• ASSIGNMENT:
Examine each line of the data. Copy the line if it includes the word "となりのチカラ".

• DATASET RECORDS:
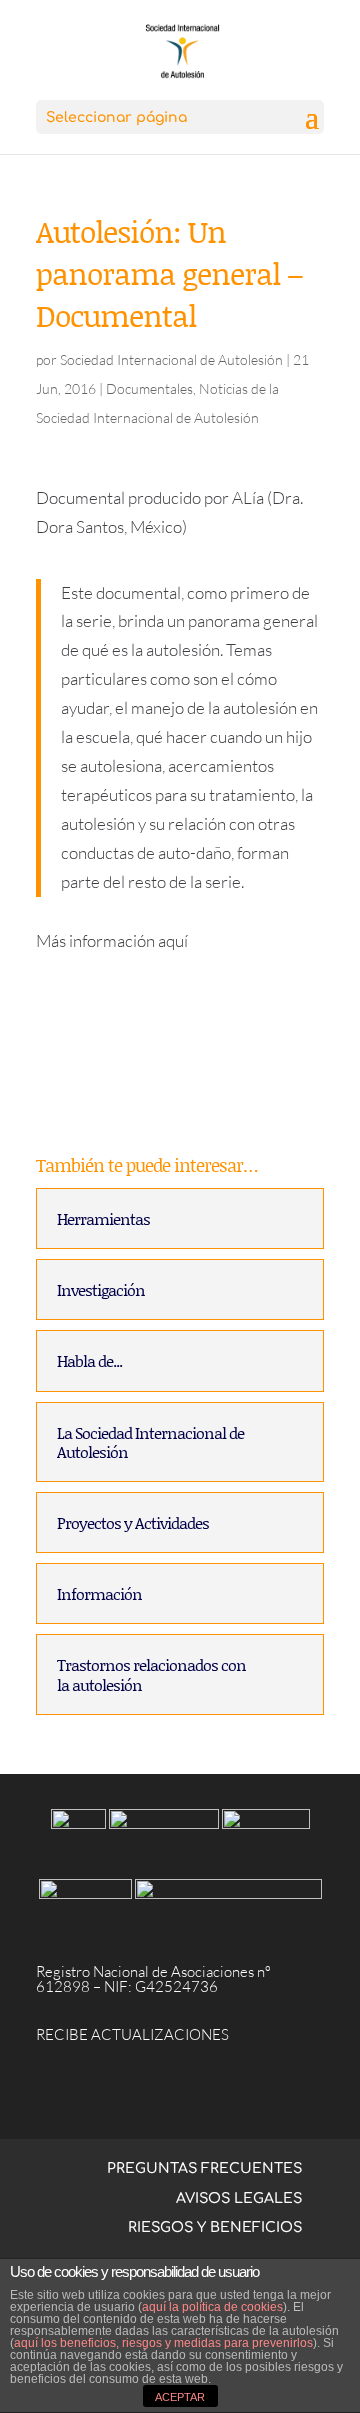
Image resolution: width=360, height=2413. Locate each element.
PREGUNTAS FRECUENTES (204, 2168)
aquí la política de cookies (212, 2307)
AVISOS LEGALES (239, 2198)
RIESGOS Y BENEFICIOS (215, 2227)
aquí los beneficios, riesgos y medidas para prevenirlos (163, 2343)
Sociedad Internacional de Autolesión (171, 359)
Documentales (149, 388)
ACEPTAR (180, 2397)
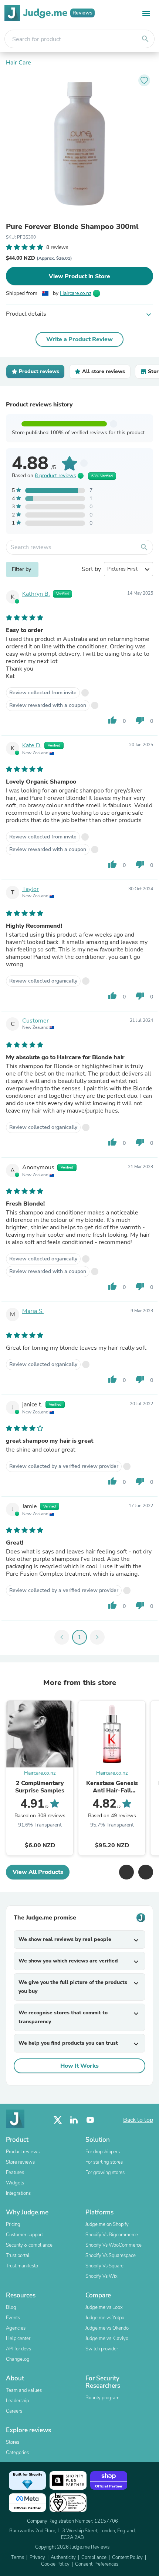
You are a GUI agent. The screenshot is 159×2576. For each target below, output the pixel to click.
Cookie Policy (55, 2564)
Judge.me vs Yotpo (104, 2317)
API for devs (18, 2349)
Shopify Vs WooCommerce (113, 2245)
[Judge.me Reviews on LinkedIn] (74, 2120)
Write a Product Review (79, 339)
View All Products (38, 1872)
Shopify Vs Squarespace (110, 2255)
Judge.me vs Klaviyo (106, 2338)
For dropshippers (102, 2151)
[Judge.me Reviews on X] (57, 2120)
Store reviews (20, 2162)
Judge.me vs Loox (104, 2307)
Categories (17, 2452)
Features (15, 2172)
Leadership (17, 2400)
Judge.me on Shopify (107, 2224)
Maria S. (33, 1311)
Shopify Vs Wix (101, 2276)
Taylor (30, 889)
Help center (18, 2338)
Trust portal (18, 2255)
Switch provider (101, 2349)
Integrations (18, 2193)
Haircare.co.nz (75, 293)
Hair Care (18, 63)
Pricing (13, 2224)
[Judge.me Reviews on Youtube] (90, 2120)
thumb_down (139, 720)
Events (13, 2317)
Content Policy (127, 2557)
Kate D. (31, 745)
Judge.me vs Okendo (107, 2328)
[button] (126, 1872)
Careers (14, 2411)
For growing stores (105, 2172)
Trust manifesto (22, 2266)
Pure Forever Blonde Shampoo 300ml (72, 226)
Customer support (24, 2234)
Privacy (37, 2557)
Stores (12, 2442)
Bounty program (102, 2397)
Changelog (18, 2359)
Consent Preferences (96, 2564)
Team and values (24, 2390)
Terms (17, 2557)
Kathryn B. (36, 594)
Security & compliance (29, 2245)
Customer (35, 1021)
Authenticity (63, 2557)
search (145, 38)
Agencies (16, 2328)
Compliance (93, 2557)
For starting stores (104, 2162)
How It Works (79, 2066)
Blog (11, 2307)
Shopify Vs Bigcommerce (111, 2234)
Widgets (15, 2183)
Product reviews (23, 2151)
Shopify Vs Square (104, 2266)
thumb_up (112, 720)
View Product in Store (79, 276)
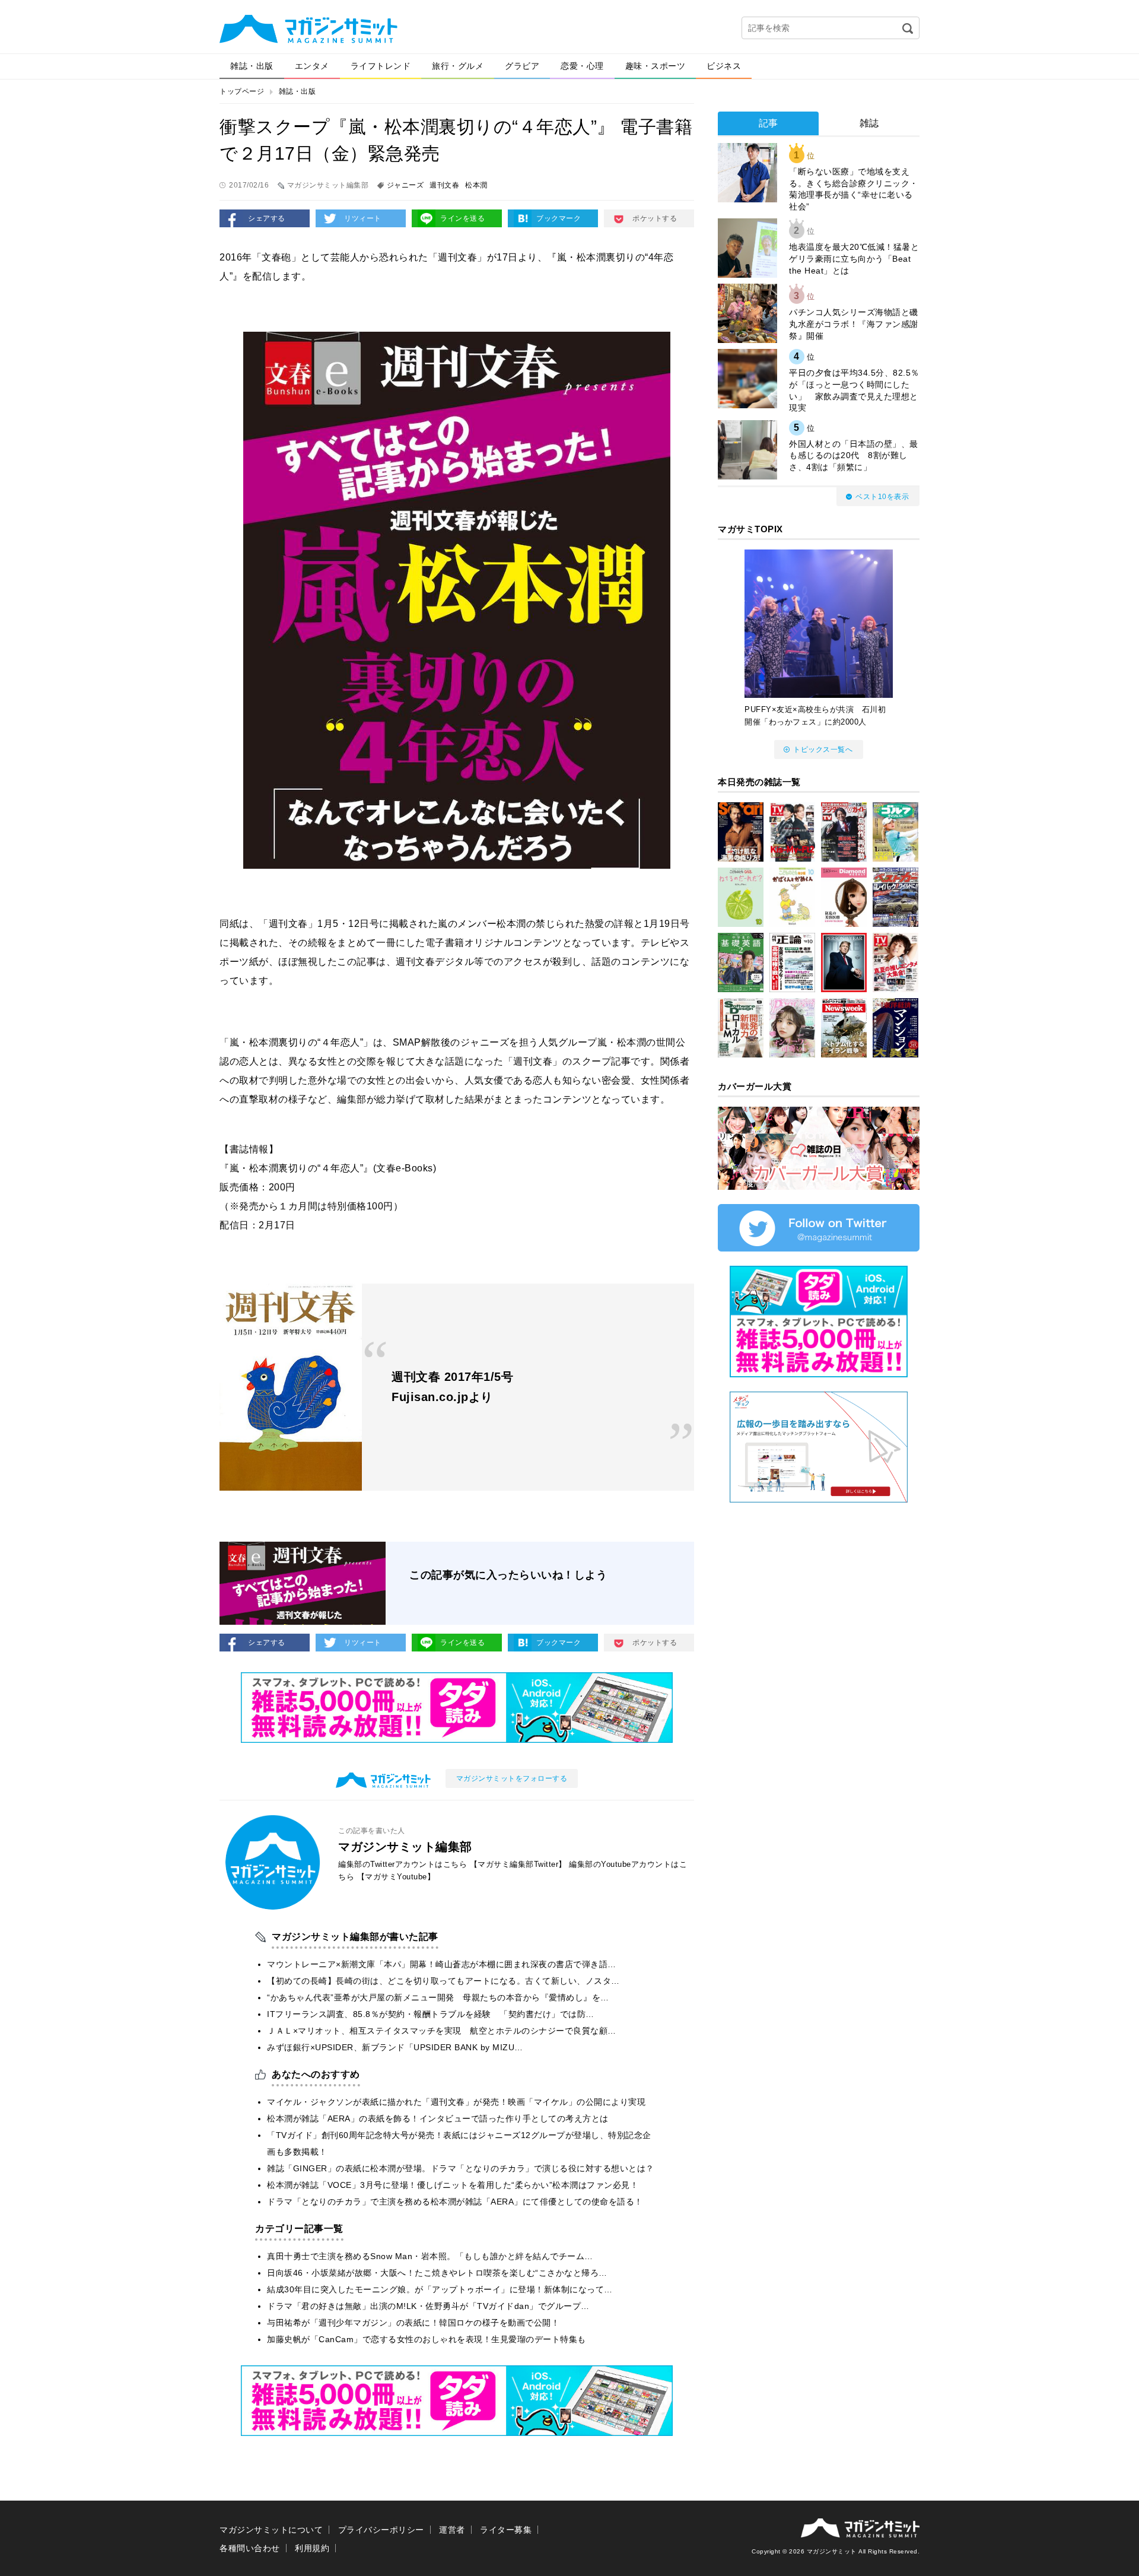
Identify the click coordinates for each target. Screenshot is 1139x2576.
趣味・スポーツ (655, 66)
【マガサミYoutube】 (396, 1876)
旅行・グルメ (457, 66)
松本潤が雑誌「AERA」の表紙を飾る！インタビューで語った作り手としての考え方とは (438, 2118)
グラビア (522, 66)
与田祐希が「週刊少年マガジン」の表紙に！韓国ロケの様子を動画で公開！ (413, 2322)
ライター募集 (506, 2529)
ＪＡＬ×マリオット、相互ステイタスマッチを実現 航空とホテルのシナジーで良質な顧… (441, 2030)
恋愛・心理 (582, 66)
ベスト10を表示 (882, 497)
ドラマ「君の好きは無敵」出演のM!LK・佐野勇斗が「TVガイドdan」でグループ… (428, 2306)
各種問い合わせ (249, 2548)
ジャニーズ (405, 185)
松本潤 (476, 185)
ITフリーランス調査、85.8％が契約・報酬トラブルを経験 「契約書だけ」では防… (430, 2014)
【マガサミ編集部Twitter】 (518, 1864)
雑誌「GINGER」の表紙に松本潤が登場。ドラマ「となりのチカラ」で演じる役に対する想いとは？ (460, 2168)
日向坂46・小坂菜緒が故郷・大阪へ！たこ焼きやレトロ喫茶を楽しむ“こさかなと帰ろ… (437, 2273)
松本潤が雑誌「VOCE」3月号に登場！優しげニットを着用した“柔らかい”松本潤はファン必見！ (452, 2185)
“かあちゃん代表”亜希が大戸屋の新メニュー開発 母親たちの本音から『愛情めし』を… (438, 1997)
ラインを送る (462, 218)
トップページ (241, 91)
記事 (768, 123)
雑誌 (869, 123)
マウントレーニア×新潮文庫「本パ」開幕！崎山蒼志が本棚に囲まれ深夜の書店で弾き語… (441, 1964)
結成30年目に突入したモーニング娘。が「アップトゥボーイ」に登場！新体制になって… (440, 2289)
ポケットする (654, 218)
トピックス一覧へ (822, 749)
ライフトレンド (381, 66)
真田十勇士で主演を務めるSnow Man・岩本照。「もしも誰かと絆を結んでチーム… (430, 2256)
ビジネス (724, 66)
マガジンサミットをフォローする (512, 1778)
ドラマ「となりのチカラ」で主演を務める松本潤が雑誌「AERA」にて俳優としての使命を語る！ (455, 2201)
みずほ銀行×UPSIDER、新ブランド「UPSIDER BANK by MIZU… (395, 2047)
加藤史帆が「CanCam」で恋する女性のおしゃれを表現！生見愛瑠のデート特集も (426, 2339)
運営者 (452, 2529)
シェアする (266, 218)
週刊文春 (444, 185)
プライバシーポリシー (381, 2529)
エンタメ (312, 66)
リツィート (362, 218)
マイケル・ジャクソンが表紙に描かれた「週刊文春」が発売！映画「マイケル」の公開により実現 (456, 2102)
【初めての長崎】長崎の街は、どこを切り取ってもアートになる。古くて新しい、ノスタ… (443, 1981)
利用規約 (312, 2548)
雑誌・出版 (251, 66)
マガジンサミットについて (271, 2529)
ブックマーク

• EXERCISE RESPONSE:
雑誌「GINGER」の表紙に松本潤が登場。ドラマ「となりのチカラ」で演じる役に対する想いとは？ (460, 2168)
ドラマ「となりのチカラ」で主演を務める松本潤が雑誌「AERA」にて俳優としての使命を語る！ (455, 2201)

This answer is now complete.